The Washington Park Arboretum’s Pacific Connection Garden features beautiful and exotic plants from Cascadia, Australia, China, Chile, and New Zealand with the Pacific Ocean being the key factor in connection these parts of the world together. We love the plants from all of these regions, but we have a special place for New Zealand in our hearts, so let’s take a look at what makes the New Zealand forest so special.
The official name of this area of the arboretum is the New Zealand Focal Forest, and it was completed during the summer of 2013, which means that this year it should be looking great! Its 2.5 acres hosts 10,000 individual New Zealand native plants, which we can experience right here in the Pacific Northwest. The PNW and New Zealand have similar coastal maritime climates, which is why the connection is so strong.

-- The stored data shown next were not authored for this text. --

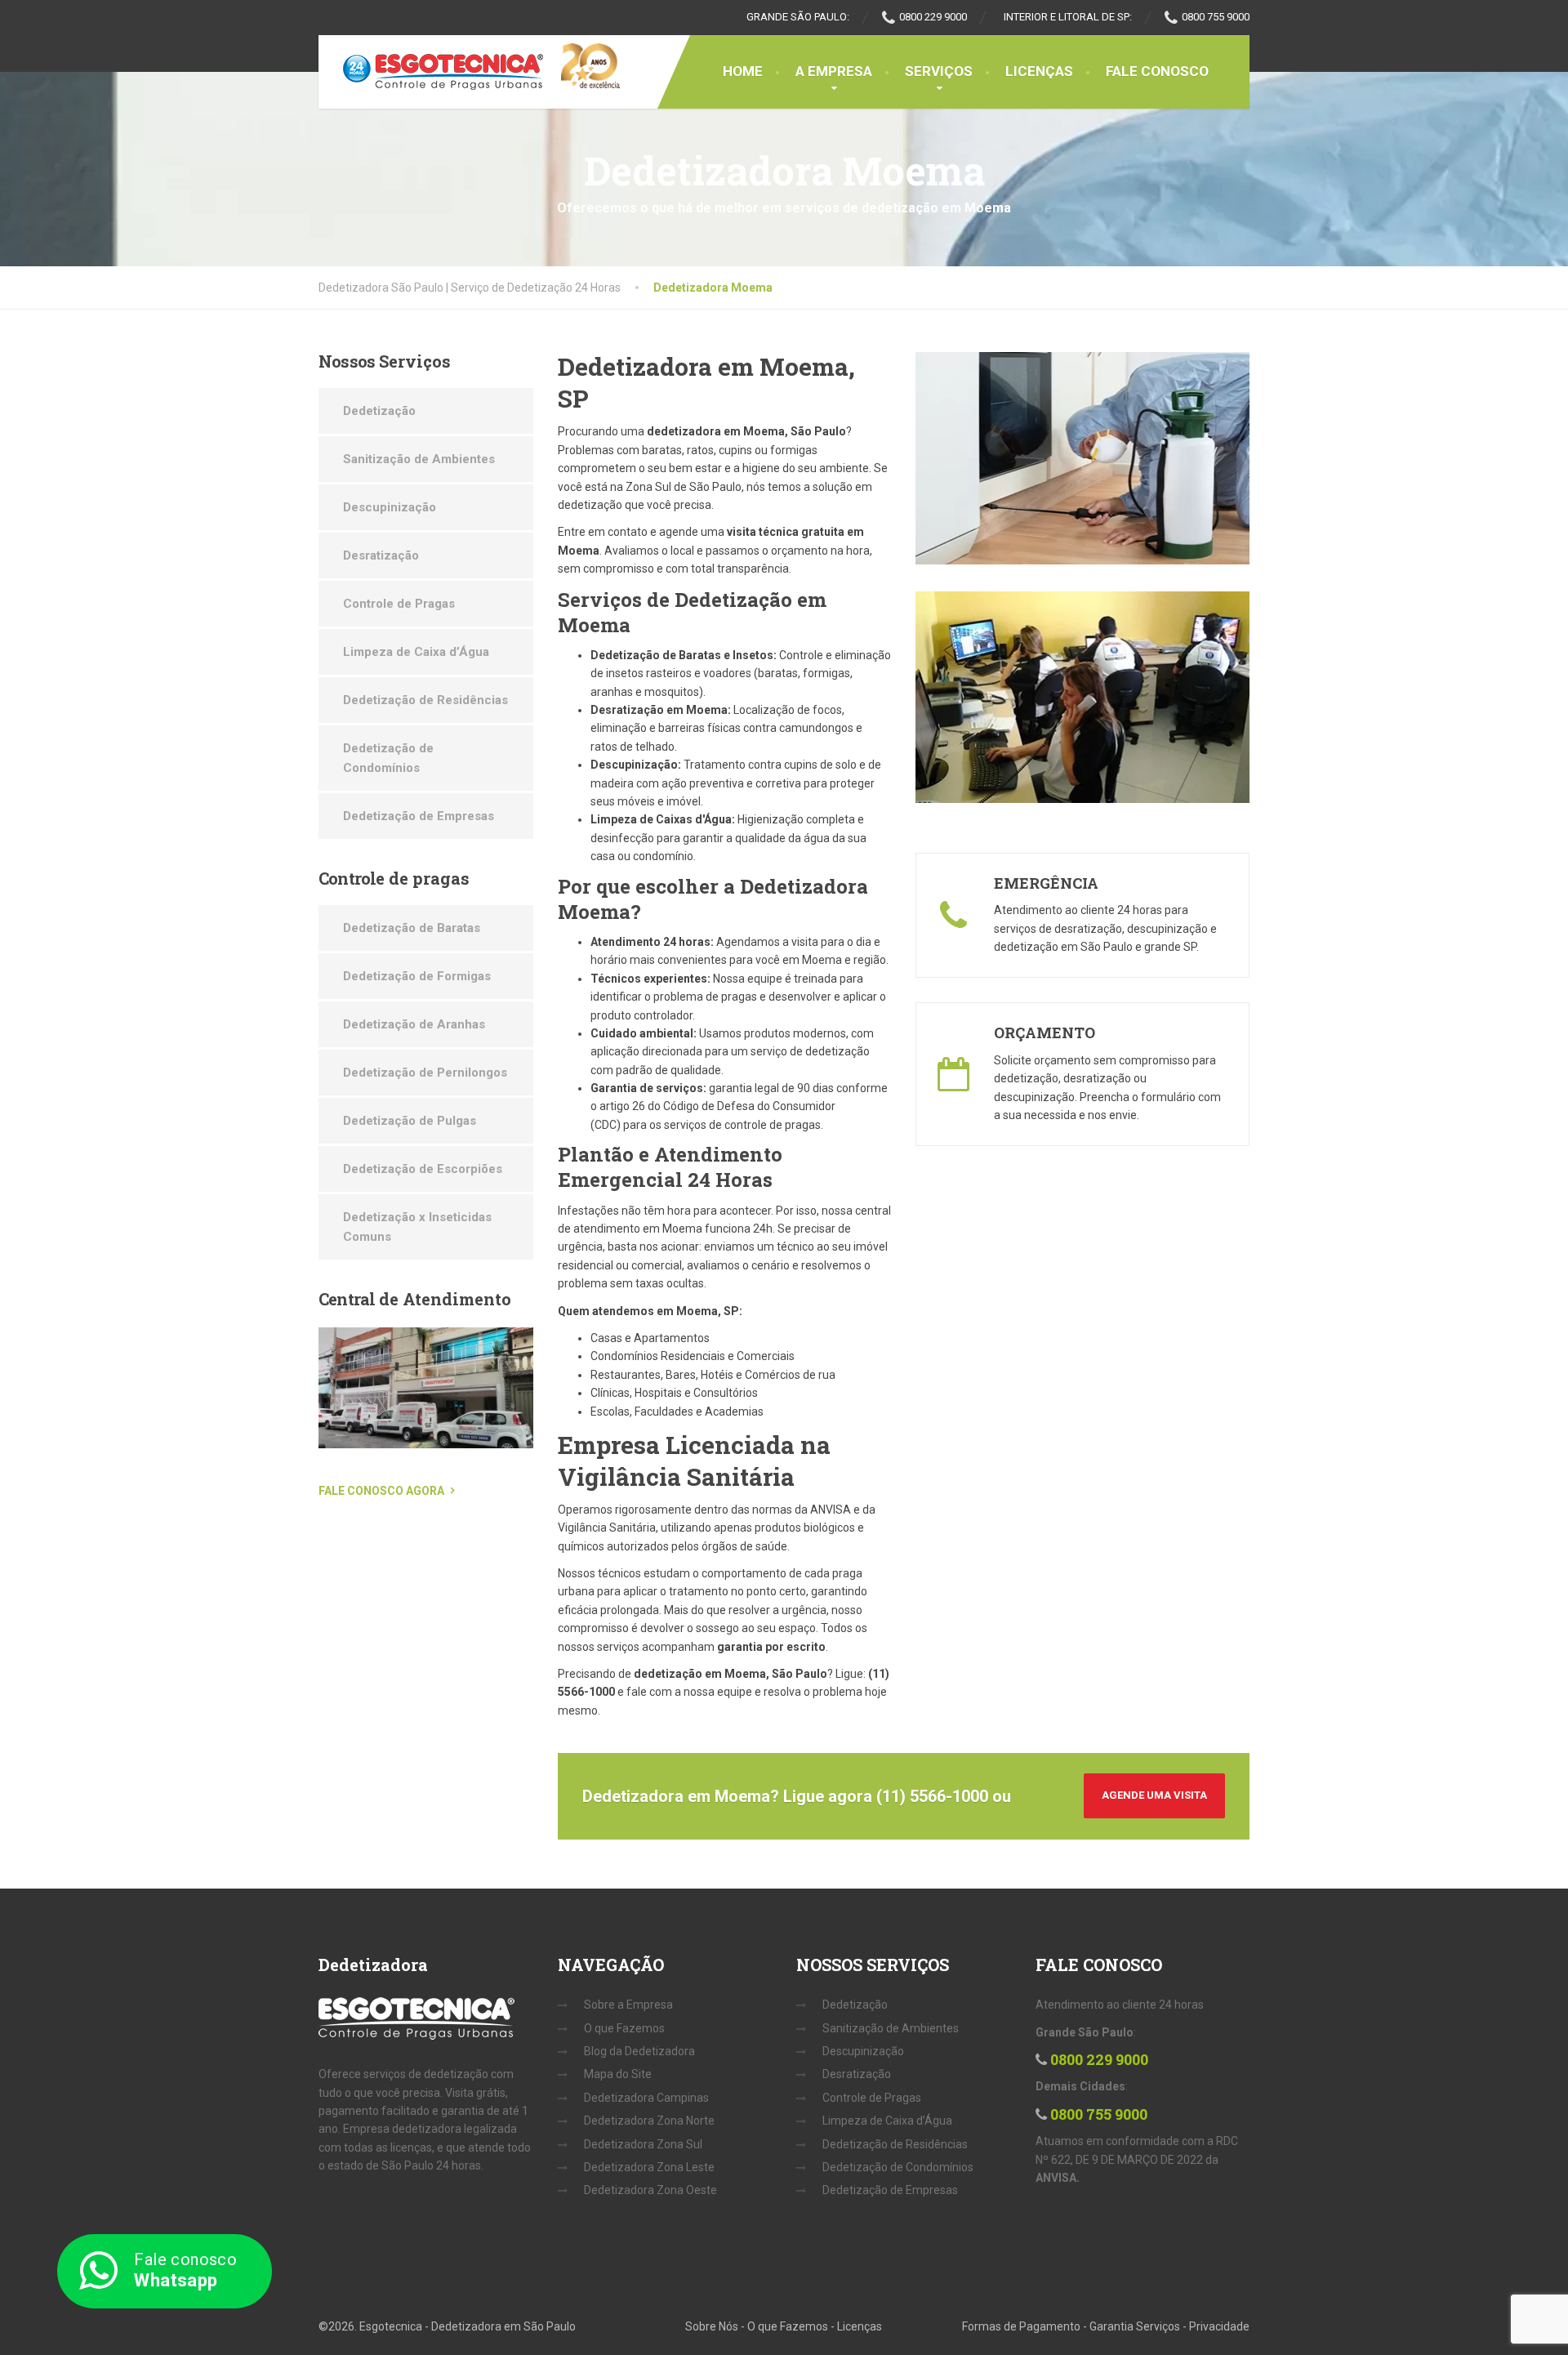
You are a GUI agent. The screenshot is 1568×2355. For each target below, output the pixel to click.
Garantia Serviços (1134, 2326)
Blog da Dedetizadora (639, 2051)
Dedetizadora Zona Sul (643, 2144)
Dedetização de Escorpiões (422, 1169)
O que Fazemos (624, 2028)
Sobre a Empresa (628, 2004)
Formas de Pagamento (1021, 2326)
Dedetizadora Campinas (646, 2097)
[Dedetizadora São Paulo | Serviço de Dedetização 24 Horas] (430, 72)
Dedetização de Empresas (418, 816)
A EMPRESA (833, 71)
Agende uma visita (1154, 1795)
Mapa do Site (618, 2074)
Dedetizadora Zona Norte (649, 2120)
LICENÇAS (1039, 71)
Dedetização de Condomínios (388, 758)
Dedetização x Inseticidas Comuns (417, 1227)
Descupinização (389, 507)
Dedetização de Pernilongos (425, 1072)
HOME (743, 71)
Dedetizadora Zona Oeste (650, 2190)
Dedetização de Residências (425, 700)
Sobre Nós (711, 2326)
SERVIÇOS (939, 71)
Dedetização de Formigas (417, 976)
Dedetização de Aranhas (414, 1024)
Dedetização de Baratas (411, 928)
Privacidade (1219, 2326)
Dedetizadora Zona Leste (649, 2167)
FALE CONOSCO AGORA (381, 1490)
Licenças (859, 2326)
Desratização (381, 555)
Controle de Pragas (399, 603)
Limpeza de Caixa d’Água (416, 652)
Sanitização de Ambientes (419, 459)
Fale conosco (185, 2270)
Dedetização (379, 411)
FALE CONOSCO (1157, 71)
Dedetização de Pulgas (409, 1120)
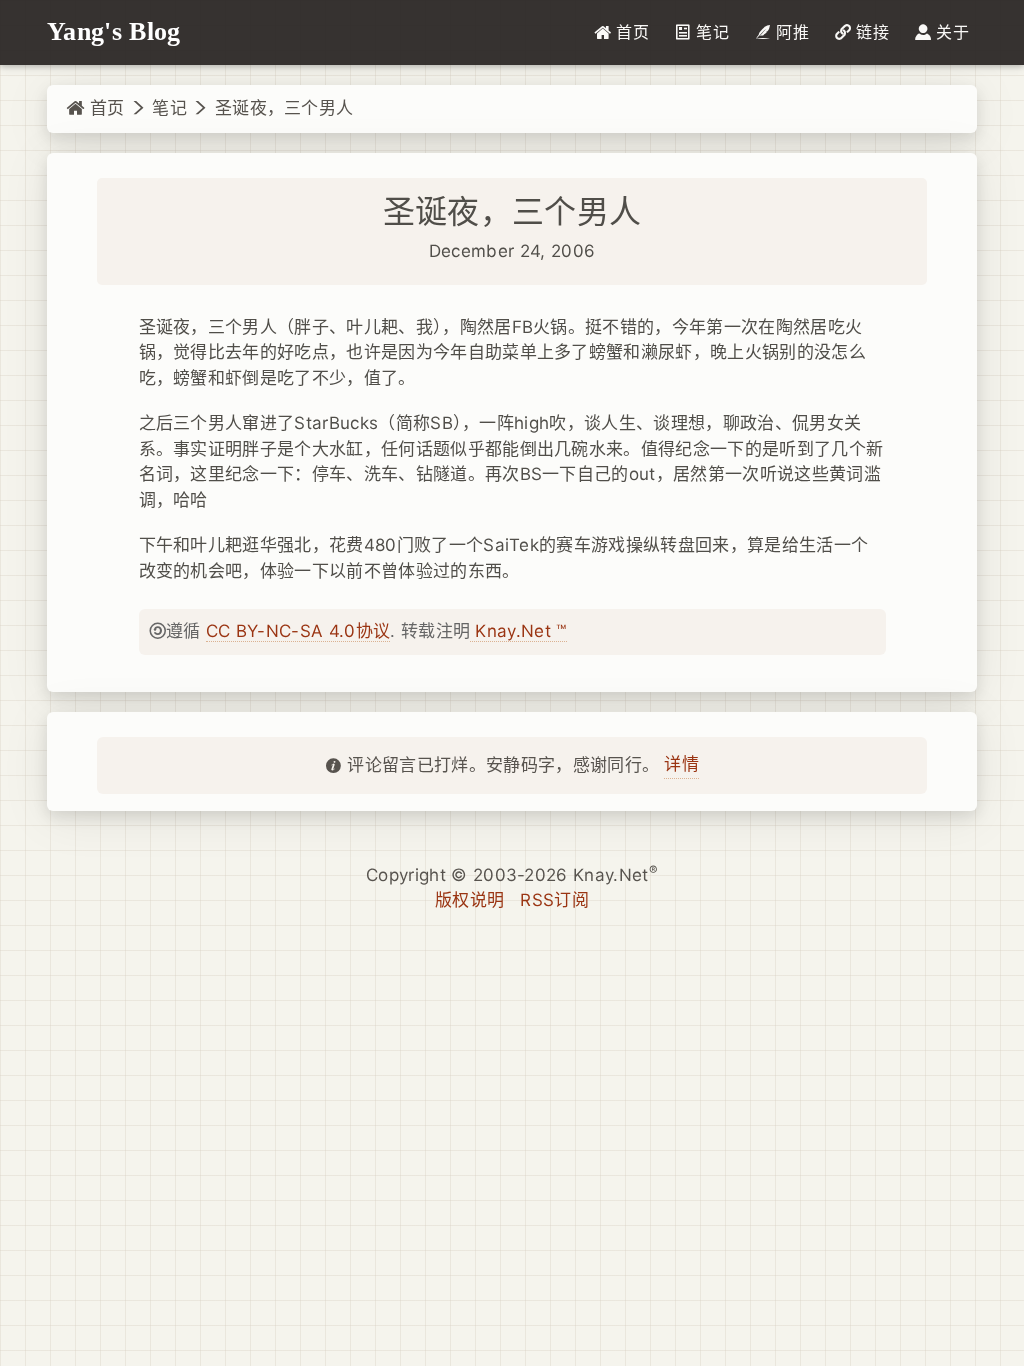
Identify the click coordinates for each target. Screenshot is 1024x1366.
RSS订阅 (554, 900)
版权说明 (469, 900)
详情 (681, 764)
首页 (104, 108)
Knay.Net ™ (518, 631)
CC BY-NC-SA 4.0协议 (298, 631)
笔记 (169, 108)
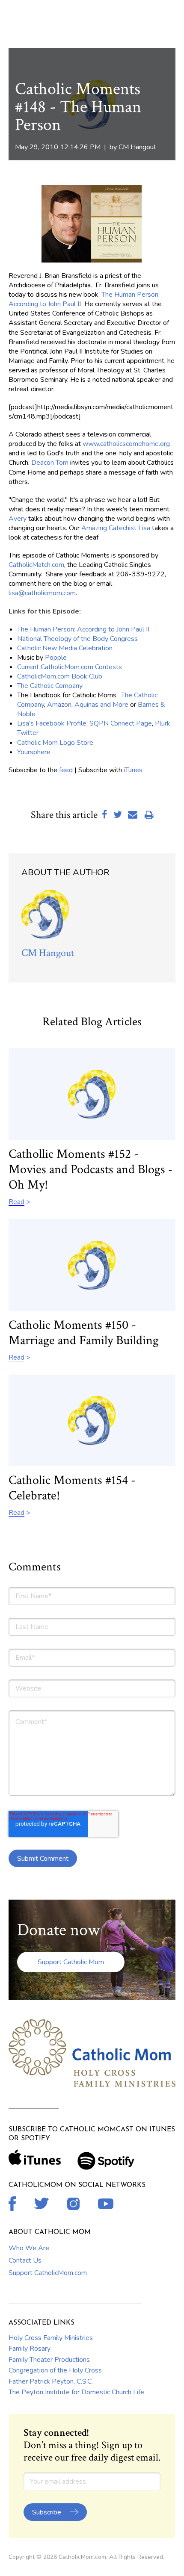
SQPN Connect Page (120, 723)
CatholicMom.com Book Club (59, 676)
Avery (18, 518)
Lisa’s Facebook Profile (51, 723)
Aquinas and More (101, 704)
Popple (56, 657)
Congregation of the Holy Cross (55, 2370)
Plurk (162, 723)
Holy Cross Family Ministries (51, 2338)
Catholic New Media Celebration (65, 648)
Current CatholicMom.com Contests (69, 667)
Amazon (59, 704)
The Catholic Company (50, 685)
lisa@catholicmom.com (42, 593)
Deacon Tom (49, 462)
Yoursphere (33, 752)
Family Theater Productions (49, 2359)
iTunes (133, 770)
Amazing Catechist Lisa (115, 528)
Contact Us (25, 2260)
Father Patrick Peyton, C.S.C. (51, 2381)
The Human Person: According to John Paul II (83, 629)
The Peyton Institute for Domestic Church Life (76, 2392)
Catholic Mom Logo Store (55, 742)
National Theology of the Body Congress (77, 638)
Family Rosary (29, 2348)
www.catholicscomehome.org (126, 444)
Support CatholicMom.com (48, 2273)
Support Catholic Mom (71, 1962)
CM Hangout (137, 147)
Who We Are (29, 2248)
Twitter (28, 733)
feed (66, 770)
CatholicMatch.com (36, 564)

The New Zealand Focal Forest boasts seven vegetation zones: two southern beech (Nothofagus) forests, three shrublands, and two alpine grasslands. There is an abundance of intriguing flora to see and here are a few of our favorites found in the New Zealand Focal Forest:
Hebe (Hebe pinguifolia). Hebe includes almost 80 species and is the largest plant genus in New Zealand. The arboretum’s focal forest hosts ten different kinds of hebe, which vary in appearance from flowery, purple bushes to leafy, matted shrubs.
(Chionochloa rubra). This hearty grass grows on hillsides across the South Island of New Zealand, and can grow up to be two feet tall. On a sunny day, the golden than red reeds, shine and sway with the wind.
New Zealand Tea Tree (Leptospermum scoparium). This evergreen tree has dense branching, smallish leaves and lovely white, pink or red blossoms. Don’t let the name fool you, this tree isn’t the source of tea tree oil. But, its blossoms’ rich nectar yields some of the world’s priciest honey.
While we are on the subject of PNW and NZ connections, here are a few fun facts:
1. At the Woodland Park Zoo you can spot the Kea, which is a large species of parrot from the forests and alpine regions of the South Island of New Zealand. Keas are mostly olive-green with bright shades of orange under their wings. The Kea is the world’s only alpine parrot.
2. Christchurch, which is the largest city in the South Island of New Zealand, and Seattle are sister cities!